ねじまき博士と迷い猫 (ねじまき博士シリーズ)

ねじまき博士と迷い猫 (ねじまき博士シリーズ)

少年博士のアレックスは、カラクリつくりの天才だが、愛くるしい外見とは裏腹に、人間嫌いの変人で偏屈な性格。研究の邪魔をされるのが何より嫌いだったのに、行方不明の祖父のせいで、森の動物に育てられたリーという野生児をひきとることに。リーが屋敷に来てからというもの、次々起こる大騒動に博士は振り回されてばかり。おまけに博士はリーが実は女の子だとは気づかないままで…。


樹川さんの新作。ほんとはとても心優しいけれども、意地っ張りでその姿を人に見せようとはしないアレックス少年と、動物に育てられた為に常識を知らない強気な少女りーのライトコメディーなお話。
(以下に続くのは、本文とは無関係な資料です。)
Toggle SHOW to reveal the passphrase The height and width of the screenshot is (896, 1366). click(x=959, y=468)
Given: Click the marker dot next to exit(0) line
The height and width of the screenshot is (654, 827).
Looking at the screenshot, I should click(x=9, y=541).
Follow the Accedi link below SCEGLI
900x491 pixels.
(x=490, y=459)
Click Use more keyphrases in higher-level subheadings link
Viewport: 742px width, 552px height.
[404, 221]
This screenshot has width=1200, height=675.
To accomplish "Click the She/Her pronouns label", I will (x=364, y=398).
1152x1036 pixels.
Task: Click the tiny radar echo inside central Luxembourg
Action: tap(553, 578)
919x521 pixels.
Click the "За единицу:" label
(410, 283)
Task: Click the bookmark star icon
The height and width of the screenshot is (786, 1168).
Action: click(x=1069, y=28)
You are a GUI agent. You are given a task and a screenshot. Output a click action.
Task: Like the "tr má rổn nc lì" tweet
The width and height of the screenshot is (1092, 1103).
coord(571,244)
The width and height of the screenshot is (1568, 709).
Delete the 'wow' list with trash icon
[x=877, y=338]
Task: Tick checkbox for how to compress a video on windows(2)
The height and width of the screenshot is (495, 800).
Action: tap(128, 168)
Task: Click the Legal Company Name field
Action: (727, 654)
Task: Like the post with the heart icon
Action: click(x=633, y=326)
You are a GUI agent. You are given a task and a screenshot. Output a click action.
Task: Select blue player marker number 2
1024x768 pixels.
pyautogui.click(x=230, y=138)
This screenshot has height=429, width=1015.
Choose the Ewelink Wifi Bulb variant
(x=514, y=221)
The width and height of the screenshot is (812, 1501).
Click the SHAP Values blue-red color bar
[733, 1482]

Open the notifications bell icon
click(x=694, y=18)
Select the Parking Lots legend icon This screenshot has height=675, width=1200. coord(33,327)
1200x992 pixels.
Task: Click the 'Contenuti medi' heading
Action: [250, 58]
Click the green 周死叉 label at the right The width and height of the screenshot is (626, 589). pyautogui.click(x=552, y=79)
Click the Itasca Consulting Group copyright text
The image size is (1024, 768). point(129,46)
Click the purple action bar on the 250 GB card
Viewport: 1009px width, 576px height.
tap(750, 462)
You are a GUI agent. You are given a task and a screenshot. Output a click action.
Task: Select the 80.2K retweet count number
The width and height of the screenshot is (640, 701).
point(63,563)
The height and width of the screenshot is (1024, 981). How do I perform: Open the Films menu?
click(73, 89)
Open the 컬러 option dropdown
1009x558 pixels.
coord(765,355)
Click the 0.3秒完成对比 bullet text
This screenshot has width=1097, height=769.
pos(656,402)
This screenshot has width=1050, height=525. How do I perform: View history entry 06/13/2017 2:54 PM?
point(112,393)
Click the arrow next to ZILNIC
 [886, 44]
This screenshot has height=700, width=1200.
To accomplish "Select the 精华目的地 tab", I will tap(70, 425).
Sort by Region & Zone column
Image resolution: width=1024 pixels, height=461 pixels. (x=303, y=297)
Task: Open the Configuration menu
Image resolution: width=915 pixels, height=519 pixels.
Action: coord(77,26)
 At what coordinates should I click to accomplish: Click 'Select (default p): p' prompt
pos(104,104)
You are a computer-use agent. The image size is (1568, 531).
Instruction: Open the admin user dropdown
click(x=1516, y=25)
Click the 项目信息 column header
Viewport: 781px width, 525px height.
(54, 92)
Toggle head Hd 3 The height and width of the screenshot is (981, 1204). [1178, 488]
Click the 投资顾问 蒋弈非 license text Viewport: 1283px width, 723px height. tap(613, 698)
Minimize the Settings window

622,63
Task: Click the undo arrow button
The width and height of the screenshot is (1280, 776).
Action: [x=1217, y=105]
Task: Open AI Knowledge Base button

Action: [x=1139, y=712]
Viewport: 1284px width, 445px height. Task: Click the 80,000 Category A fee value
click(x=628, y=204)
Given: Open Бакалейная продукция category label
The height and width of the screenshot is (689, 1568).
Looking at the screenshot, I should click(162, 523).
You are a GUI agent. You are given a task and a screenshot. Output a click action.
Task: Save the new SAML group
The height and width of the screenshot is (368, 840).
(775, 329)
ちょこっと出てくるけど世界設定などはあまり気にならないです。
憎まれ口を叩きながらも、リーについて考えてあげているアレックス少年がいい味を出しています。リーの視点からそのことが描写されることが多くて、あまり伝わらずとてももどかしい気持ちにさせられました。ただ、そういうものはあとできちんと伝わるので、言葉がしゃべれることが分かってからの、リーのアレックスに対するおちょくりっぷりは、微笑ましいという表現がぴったりでした。
そして執事やメイド、アレックスの友達など、脇でこの二人を見守っている人々がとても優しい。中でも二人をさりげなくフォローして回るカボチャの姿をしたロボット・ジャックが素晴らしいです。
この不器用な二人のお話、中途半端なところで終わっているので続きが是非読んでみたい。